(Saved data entries)
···

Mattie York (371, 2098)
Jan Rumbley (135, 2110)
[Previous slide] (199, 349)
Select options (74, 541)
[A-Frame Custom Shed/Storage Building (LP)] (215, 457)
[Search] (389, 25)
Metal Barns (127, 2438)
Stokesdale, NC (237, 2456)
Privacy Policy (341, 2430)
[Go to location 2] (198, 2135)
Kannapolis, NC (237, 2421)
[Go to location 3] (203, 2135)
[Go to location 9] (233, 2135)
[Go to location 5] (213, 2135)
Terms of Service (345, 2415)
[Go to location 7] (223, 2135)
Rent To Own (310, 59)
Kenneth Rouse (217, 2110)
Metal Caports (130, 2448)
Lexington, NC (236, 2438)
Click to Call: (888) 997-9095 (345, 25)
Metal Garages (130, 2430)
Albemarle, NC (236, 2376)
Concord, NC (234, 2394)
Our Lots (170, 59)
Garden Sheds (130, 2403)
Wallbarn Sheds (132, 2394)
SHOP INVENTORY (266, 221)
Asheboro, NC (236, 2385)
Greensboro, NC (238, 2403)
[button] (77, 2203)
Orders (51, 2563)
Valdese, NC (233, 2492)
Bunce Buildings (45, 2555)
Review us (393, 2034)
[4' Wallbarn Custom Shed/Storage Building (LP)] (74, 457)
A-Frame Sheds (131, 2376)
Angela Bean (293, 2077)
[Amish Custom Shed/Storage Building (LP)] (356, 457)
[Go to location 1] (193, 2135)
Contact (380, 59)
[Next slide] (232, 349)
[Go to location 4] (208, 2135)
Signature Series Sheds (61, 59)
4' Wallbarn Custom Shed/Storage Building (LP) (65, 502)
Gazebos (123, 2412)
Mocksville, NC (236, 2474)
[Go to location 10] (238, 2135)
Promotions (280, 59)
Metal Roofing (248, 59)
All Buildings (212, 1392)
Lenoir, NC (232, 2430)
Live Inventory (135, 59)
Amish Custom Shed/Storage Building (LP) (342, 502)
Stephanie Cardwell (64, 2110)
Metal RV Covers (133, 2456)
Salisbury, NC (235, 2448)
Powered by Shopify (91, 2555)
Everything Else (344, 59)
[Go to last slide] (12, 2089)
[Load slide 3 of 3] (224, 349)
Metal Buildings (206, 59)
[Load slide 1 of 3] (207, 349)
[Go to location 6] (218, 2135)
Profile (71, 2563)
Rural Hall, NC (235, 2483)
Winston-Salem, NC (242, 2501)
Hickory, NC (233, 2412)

···

• **WORK INSTRUCTIONS**: Write out every entry exactly as given.

• **EXERCISE SOLUTION**:
Mattie York (371, 2098)
Jan Rumbley (135, 2110)
[Previous slide] (199, 349)
Select options (74, 541)
[A-Frame Custom Shed/Storage Building (LP)] (215, 457)
[Search] (389, 25)
Metal Barns (127, 2438)
Stokesdale, NC (237, 2456)
Privacy Policy (341, 2430)
[Go to location 2] (198, 2135)
Kannapolis, NC (237, 2421)
[Go to location 3] (203, 2135)
[Go to location 9] (233, 2135)
[Go to location 5] (213, 2135)
Terms of Service (345, 2415)
[Go to location 7] (223, 2135)
Rent To Own (310, 59)
Kenneth Rouse (217, 2110)
Metal Caports (130, 2448)
Lexington, NC (236, 2438)
Click to Call: (888) 997-9095 (345, 25)
Metal Garages (130, 2430)
Albemarle, NC (236, 2376)
Concord, NC (234, 2394)
Our Lots (170, 59)
Garden Sheds (130, 2403)
Wallbarn Sheds (132, 2394)
SHOP INVENTORY (266, 221)
Asheboro, NC (236, 2385)
Greensboro, NC (238, 2403)
[button] (77, 2203)
Orders (51, 2563)
Valdese, NC (233, 2492)
Bunce Buildings (45, 2555)
Review us (393, 2034)
[4' Wallbarn Custom Shed/Storage Building (LP)] (74, 457)
A-Frame Sheds (131, 2376)
Angela Bean (293, 2077)
[Amish Custom Shed/Storage Building (LP)] (356, 457)
[Go to location 1] (193, 2135)
Contact (380, 59)
[Next slide] (232, 349)
[Go to location 4] (208, 2135)
Signature Series Sheds (61, 59)
4' Wallbarn Custom Shed/Storage Building (LP) (65, 502)
Gazebos (123, 2412)
Mocksville, NC (236, 2474)
[Go to location 10] (238, 2135)
Promotions (280, 59)
Metal Roofing (248, 59)
All Buildings (212, 1392)
Lenoir, NC (232, 2430)
Live Inventory (135, 59)
Amish Custom Shed/Storage Building (LP) (342, 502)
Stephanie Cardwell (64, 2110)
Metal RV Covers (133, 2456)
Salisbury, NC (235, 2448)
Powered by Shopify (91, 2555)
Everything Else (344, 59)
[Go to last slide] (12, 2089)
[Load slide 3 of 3] (224, 349)
Metal Buildings (206, 59)
[Load slide 1 of 3] (207, 349)
[Go to location 6] (218, 2135)
Profile (71, 2563)
Rural Hall, NC (235, 2483)
Winston-Salem, NC (242, 2501)
Hickory, NC (233, 2412)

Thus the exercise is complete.